(Source records)
━━━━━━━━━━━━━━━━━━━━━━━━━━━━━━
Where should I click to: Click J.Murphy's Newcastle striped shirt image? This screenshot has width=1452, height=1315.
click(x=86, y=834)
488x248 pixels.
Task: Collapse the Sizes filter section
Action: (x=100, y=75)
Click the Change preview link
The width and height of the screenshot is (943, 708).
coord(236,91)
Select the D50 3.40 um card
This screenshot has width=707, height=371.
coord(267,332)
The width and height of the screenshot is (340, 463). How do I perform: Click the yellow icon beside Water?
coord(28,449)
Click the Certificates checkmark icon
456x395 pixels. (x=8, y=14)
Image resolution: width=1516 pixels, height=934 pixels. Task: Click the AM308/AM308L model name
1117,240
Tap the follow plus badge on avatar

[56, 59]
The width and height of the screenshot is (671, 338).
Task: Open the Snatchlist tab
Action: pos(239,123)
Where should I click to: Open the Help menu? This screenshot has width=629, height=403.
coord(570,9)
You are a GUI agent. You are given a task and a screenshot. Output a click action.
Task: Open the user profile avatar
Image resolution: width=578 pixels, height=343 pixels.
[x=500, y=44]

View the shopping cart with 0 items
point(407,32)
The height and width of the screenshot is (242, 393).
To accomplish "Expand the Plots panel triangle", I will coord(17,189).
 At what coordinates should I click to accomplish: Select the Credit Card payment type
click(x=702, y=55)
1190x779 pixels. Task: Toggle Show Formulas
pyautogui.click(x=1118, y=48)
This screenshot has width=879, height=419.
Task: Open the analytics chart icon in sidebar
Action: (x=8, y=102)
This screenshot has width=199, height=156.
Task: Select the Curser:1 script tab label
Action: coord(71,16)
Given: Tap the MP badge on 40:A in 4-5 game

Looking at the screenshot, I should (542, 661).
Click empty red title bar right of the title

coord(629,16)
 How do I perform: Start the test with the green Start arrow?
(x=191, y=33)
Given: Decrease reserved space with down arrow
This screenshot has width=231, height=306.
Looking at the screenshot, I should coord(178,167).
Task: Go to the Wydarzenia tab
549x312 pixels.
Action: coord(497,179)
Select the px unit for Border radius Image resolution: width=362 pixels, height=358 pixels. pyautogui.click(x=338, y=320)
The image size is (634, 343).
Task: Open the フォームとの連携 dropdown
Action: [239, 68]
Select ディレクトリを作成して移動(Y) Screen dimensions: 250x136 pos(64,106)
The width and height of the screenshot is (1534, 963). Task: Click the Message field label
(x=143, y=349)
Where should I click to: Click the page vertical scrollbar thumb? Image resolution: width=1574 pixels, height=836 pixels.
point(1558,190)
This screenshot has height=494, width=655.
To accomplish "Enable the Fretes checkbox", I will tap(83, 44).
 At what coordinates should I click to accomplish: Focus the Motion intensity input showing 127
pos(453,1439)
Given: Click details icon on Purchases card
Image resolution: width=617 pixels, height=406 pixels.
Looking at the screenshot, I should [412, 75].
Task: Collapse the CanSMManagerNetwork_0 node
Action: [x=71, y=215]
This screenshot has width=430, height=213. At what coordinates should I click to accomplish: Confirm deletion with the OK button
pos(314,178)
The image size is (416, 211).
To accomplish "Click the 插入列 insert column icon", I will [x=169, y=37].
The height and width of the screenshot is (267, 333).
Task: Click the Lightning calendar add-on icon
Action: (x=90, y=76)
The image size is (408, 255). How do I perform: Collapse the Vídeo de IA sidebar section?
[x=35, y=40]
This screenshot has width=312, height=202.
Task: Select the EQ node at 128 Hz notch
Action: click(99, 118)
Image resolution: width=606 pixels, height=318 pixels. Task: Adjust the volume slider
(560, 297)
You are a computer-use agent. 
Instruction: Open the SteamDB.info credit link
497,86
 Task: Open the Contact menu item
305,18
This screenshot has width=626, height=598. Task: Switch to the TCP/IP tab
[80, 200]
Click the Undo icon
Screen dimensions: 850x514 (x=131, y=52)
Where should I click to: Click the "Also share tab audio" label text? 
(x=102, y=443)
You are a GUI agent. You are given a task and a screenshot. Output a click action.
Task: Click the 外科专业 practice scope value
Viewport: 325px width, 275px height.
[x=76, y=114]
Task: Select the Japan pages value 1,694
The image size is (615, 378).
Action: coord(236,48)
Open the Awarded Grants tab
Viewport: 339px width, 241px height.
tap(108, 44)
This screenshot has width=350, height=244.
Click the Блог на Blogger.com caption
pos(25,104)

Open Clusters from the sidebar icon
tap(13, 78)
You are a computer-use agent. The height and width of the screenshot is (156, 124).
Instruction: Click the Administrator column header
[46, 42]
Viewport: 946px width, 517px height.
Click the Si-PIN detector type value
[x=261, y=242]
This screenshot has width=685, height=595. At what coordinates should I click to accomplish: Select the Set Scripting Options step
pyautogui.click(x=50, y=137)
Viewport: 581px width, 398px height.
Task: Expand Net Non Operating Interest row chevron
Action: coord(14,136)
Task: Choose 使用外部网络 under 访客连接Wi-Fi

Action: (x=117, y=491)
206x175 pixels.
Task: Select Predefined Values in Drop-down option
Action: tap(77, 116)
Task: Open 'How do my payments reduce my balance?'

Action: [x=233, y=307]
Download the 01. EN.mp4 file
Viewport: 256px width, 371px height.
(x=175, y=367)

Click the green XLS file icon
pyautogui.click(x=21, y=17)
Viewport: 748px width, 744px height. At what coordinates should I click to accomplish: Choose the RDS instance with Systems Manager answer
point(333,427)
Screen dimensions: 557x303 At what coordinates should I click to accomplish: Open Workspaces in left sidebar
━━━━━━━━━━━━━━━━━━━━━━━━━━━━━━
• Task to carry out: All lines in the data that contain the word "computer" should be copied.

• Output below:
You are a computer-use agent. 
You are a computer-use agent. The height and width of the screenshot is (156, 124).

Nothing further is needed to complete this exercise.